Sunday, April 20, 2008

Hot Chick Pizza


I know, I know...it's been a slow blog month for me. Just when i thought I'd have all the free time in the world, little things started popping up - apartment searching, catch-up schoolwork, weekend trips - that have been keeping my posting at bay.

Luckily I've still had ample time to cook, and in addition to some new sweet baking experiments (recipes coming soon, I hope!), I've been playing around with bread doughs, too. And I'm not just talking about whole wheat pitas, either. I do love my whole wheat pitas, and I especially love the versatility of the dough, but my last creation took flatbread to a new level.

For one, I used a special secret ingredient in the dough. More importantly, though, I created my first original yeasted dough recipe. Most of the chemically-leavened recipes on this site are my original recipes, and I've gotten pretty comfortable baking on the fly, without a recipe, recording measurements as I go. Yeast, though, has always been a tricky thing, and I've mostly stuck with other people's guidelines when it comes to making pizza, pita, or bread.

Ever since the last pita episode, though, I've been looking for a good day to make more flatbread. The idea of a Mediterranean pizza seemed to be stuck in my head, and I wondered if I could incorporate some of that inspiration into the dough itself, and not just the toppings on the bread. Thus my garbanzo dough was created. I was hoping to get a real chick pea flavor in my dough with the addition of garbanzo flour.

Honestly, I can't say that I'd be able to pinpoint garbanzo as the distinctive flavor of this dough, but it really was much more flavorful than ordinary dough. It turned out to be the perfect backdrop for a host of different toppings, including spinach, red onion, roasted peppers, herbs, and feta.

I made the dough with a sponge in the hopes of it imparting a certain richness in flavor that straight doughs often lack. Although it sounds complicated, a sponge is like a pre-dough made with all of the liquid, part of the flour, and the yeast of the recipe, which allows the yeast to develop a bit before the addition of more flour and other flavoring agents (salt, oil, etc.). The sponge entails an extra rising period, but this recipe is pretty flexible - I made it on a day when I was in and out of the kitchen, and all of the rising times are approximate. I've said it before and I'll say it again: it's pretty hard to mess up a flatbread dough.


The dough mixed and rose beautifully, and was particularly easy to roll out for thin, almost cracker-like pizza crusts. A combination of garbanzo, white whole wheat, and whole wheat flours resulted in a lower gluten content and thus a slightly less elastic dough than a traditional wheat dough. After a few minutes on the pizza stone, the crusts were golden, crunchy, and slightly bubbly around the edges, but the interior was thin and a bit chewy.

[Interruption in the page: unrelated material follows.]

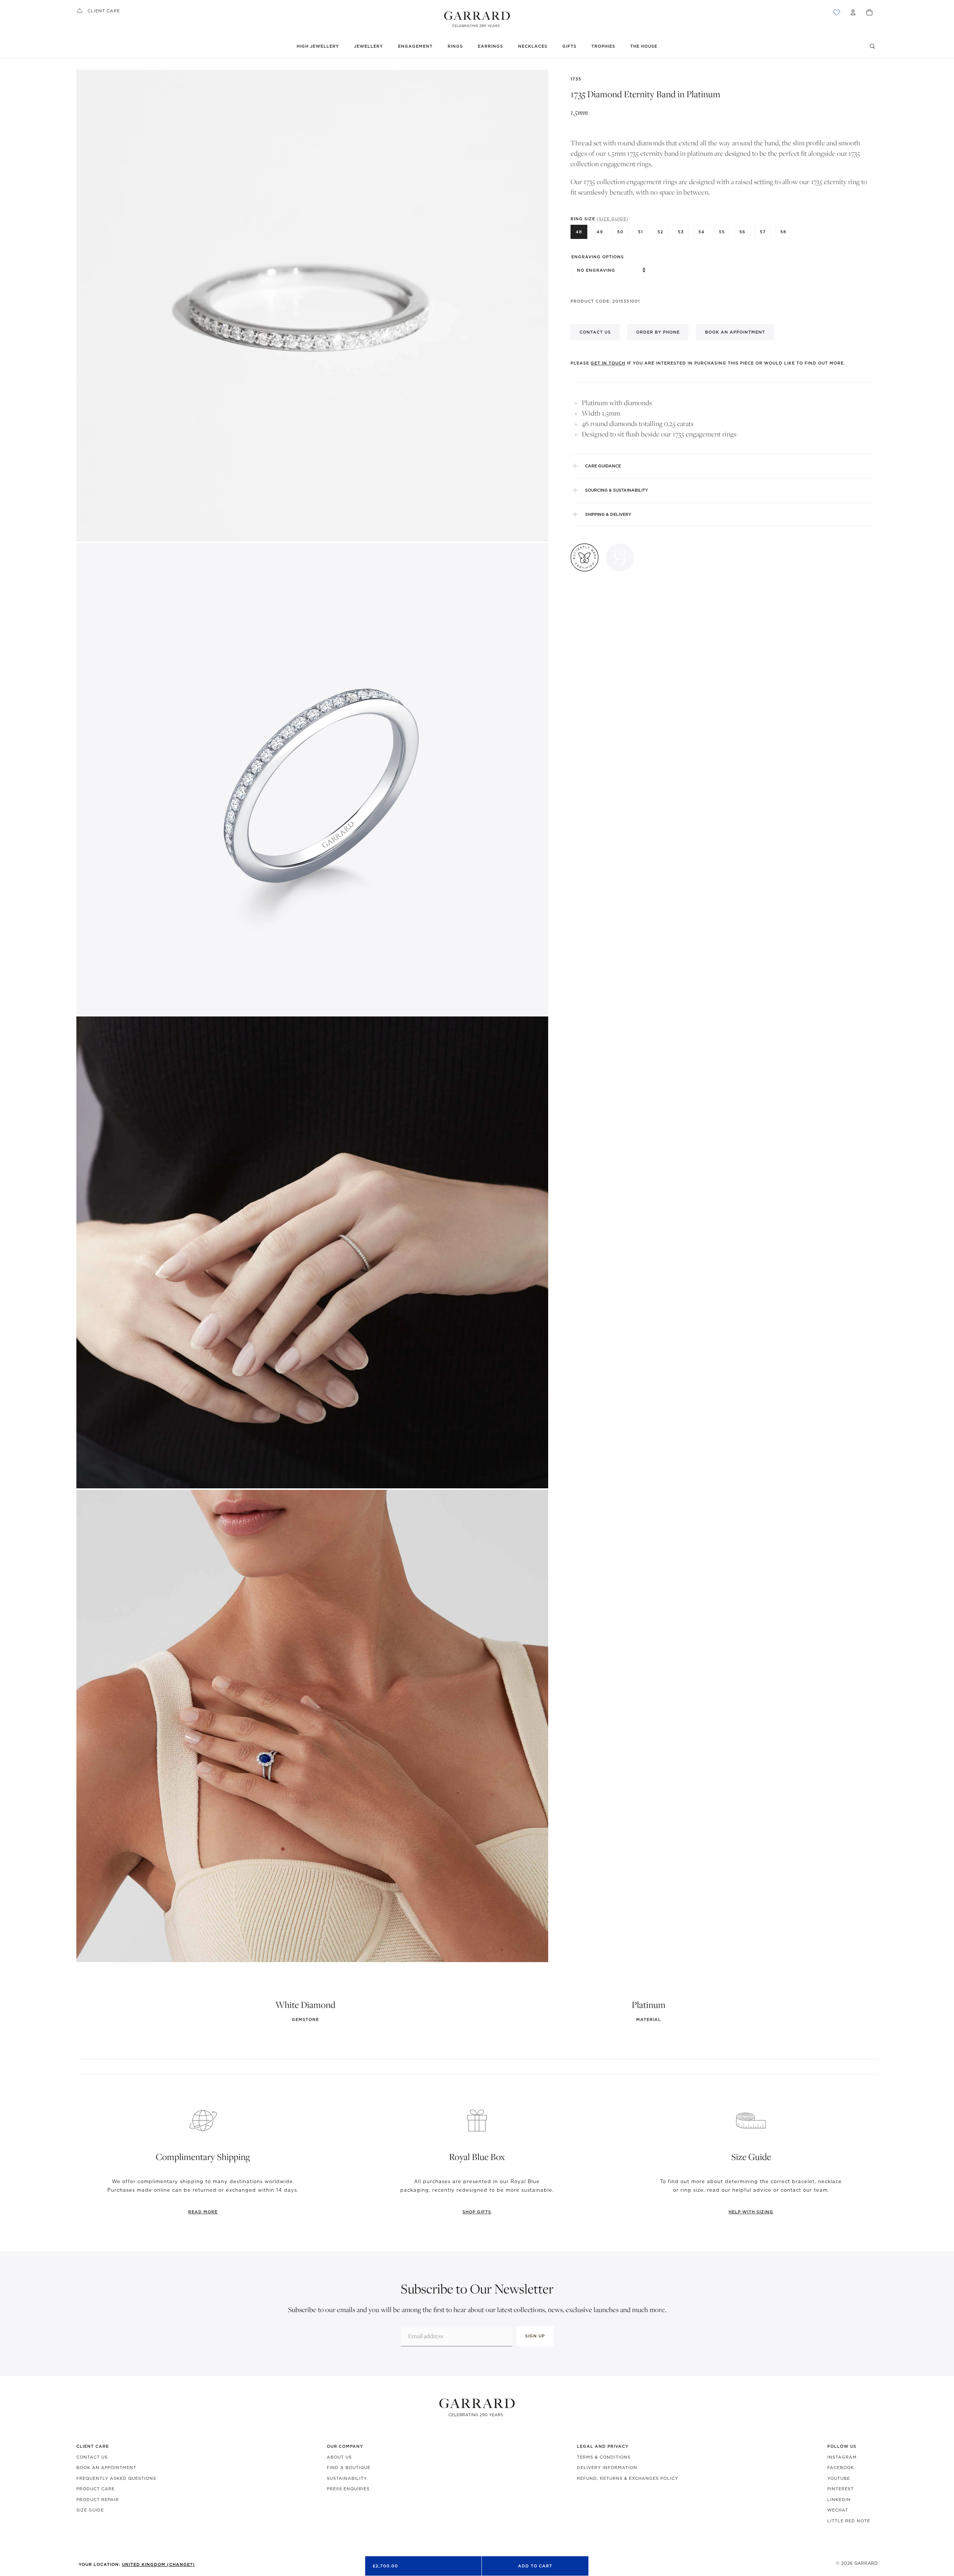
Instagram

Given that legumes in general are about the healthiest thing one can consume, and that they lend a distinctly savory and pleasant flavor to this dough, its appeal is two-fold. I made a bunch of dough, used half for dinner on Friday, and then saved the rest in the refrigerator for lunch on Sunday. Yes, the secret is out, I'm so not doing the whole matzah thing. The name "hot chick pizza," though, was created during the car ride back from a Passover seder...

We took the dough in a whole bunch of directions, so it wasn't just plain old pizza, either. We made several smallish thin-crust breads, some with spinach and ricotta, and some with peppers, onions, and pine nuts. We also did a "deep-dish" risen-crust pie with sausage and mozzarella (guess who ate that one?). We tried out a wee calzone with ricotta, tomatoes, and spinach, and even made a little garbanzo griddle cake that Jonathan ate with scrambled eggs for breakfast.

Next time, I think I'll make a huge batch of this dough, and stash some in the freezer so that when I'm struck by a garbanzo griddle cake craving (they happen to the best of us), I'll be totally prepared. Seriously, though, this dough is awesome. Try it!

Whole Wheat Garbanzo Dough (for Chick Pizza)

Sponge:
1 c. garbanzo flour
1 c. white whole wheat flour
1 tbs. instant yeast
1 tsp. sugar
1 3/4 c. warm water

Dough:
All of sponge
2 1/2 - 3 1/2 c. whole wheat bread flour
2 tsp. salt
2 tbs. olive oil

Directions:
Prepare sponge: mix dry ingredients in a large bowl, and add warm water. Stir for a few minutes, until thoroughly combined. Sponge with be very wet. Let sponge sit, covered, for about 45 minutes, until bubbly. Add salt and oil, and then start adding additional flour. Stir in about 2 c. of flour, adding more until dough is too stiff to stir with a wooden spoon. Turn out the dough and begin kneading, continuing to add flour until it is just tacky and smooth. Return dough to bowl and cover with oiled plastic wrap and a dish towel. Let rise until about doubled in bulk, 1 1/2-2 hours. Punch down dough and either roll out for pizzas or place in a sealed plastic bag and store in the refrigerator until ready to use. Makes enough dough for about 6 smallish, thin-crusted pizzas.